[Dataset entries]
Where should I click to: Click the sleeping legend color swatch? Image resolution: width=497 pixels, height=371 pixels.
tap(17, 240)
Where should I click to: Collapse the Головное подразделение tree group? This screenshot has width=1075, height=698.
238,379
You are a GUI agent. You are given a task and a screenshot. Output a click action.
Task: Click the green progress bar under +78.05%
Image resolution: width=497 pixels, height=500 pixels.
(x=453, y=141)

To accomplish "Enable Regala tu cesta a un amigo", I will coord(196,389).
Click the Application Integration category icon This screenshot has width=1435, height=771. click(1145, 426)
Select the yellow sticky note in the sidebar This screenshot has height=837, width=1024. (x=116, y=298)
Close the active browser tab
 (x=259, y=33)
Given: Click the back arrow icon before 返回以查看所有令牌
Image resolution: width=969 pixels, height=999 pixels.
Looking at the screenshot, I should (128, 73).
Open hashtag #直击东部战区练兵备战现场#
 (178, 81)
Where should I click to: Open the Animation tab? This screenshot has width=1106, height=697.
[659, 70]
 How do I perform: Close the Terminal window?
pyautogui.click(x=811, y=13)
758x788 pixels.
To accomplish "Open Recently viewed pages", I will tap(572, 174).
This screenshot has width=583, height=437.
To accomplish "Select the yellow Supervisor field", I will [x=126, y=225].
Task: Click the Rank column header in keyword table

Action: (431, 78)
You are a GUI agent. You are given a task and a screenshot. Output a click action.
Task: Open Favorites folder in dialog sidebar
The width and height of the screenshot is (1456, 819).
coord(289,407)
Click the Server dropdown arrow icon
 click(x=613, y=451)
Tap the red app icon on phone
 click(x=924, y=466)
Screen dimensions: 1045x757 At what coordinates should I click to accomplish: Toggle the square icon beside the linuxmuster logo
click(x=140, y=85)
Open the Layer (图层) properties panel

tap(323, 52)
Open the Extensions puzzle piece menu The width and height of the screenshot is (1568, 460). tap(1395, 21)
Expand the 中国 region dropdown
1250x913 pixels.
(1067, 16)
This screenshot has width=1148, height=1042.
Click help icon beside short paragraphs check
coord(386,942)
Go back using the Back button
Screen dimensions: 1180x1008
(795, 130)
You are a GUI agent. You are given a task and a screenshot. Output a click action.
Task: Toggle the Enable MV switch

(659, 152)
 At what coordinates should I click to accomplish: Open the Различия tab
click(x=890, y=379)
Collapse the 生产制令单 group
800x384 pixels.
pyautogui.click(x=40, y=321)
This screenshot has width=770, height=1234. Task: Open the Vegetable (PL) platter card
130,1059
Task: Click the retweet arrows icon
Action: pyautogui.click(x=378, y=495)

_WHAT IS EXPECTED_. The expected result is every line above containing the string "yellow".

_RESULT OF THIS TASK_.
Select the yellow sticky note in the sidebar This screenshot has height=837, width=1024. (x=116, y=298)
To accomplish "Select the yellow Supervisor field", I will [x=126, y=225].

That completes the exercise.